[Entries taken from a collection]
★ ★ ★ ★

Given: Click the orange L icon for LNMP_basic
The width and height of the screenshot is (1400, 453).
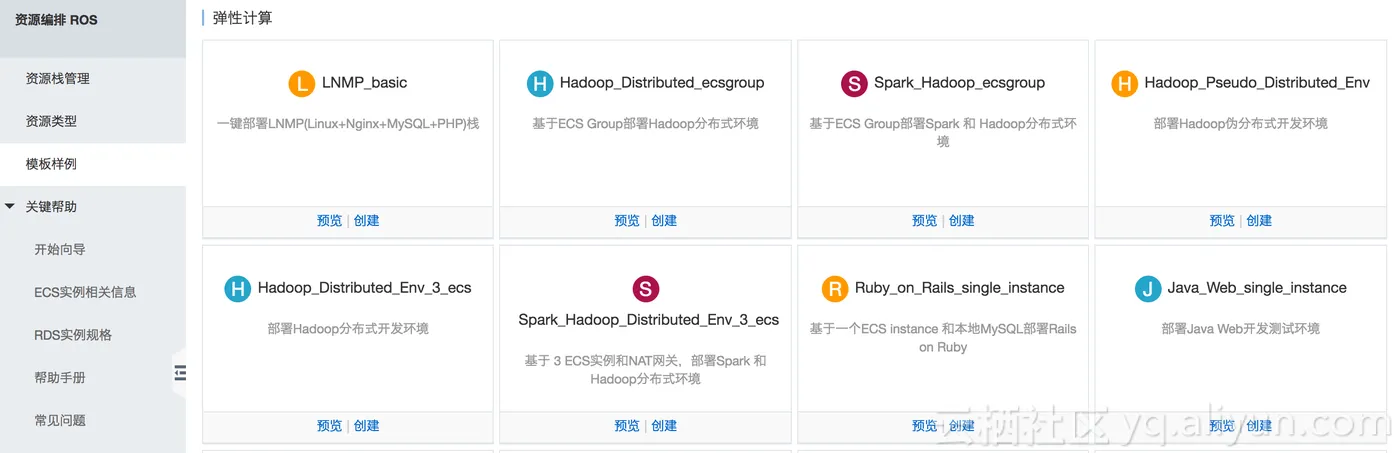Looking at the screenshot, I should tap(302, 84).
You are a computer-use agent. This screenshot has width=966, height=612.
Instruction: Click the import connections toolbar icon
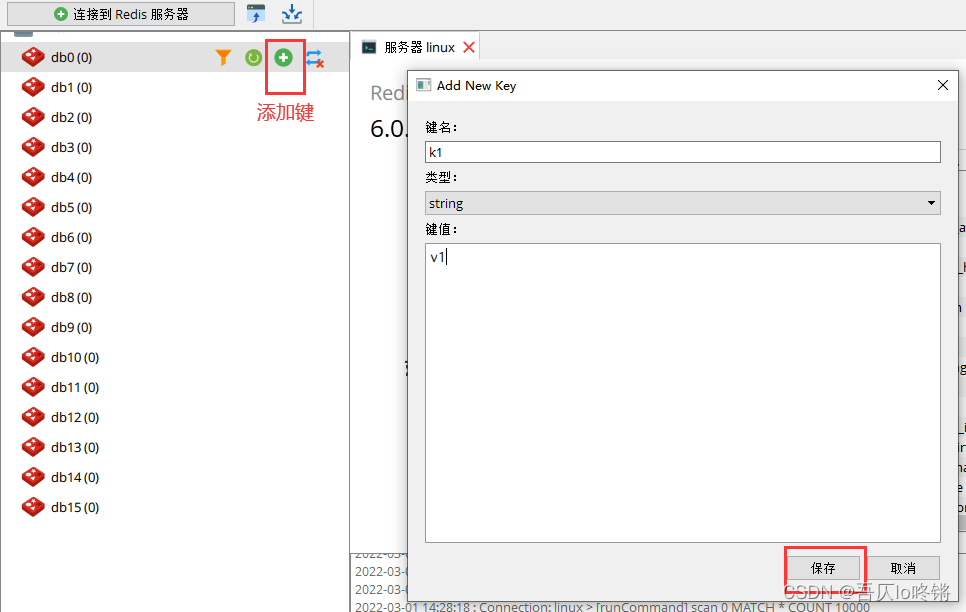[257, 14]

★ ★ ★ ★

_TASK INSTRUCTIONS_
If a record contains a picture, leave the picture out; repeat the record itself exactly.

_SOLUTION TO THE EXERCISE_
Given: Click the orange L icon for LNMP_basic
The width and height of the screenshot is (1400, 453).
Looking at the screenshot, I should tap(302, 84).
You are a computer-use agent. This screenshot has width=966, height=612.
Instruction: Click the import connections toolbar icon
[257, 14]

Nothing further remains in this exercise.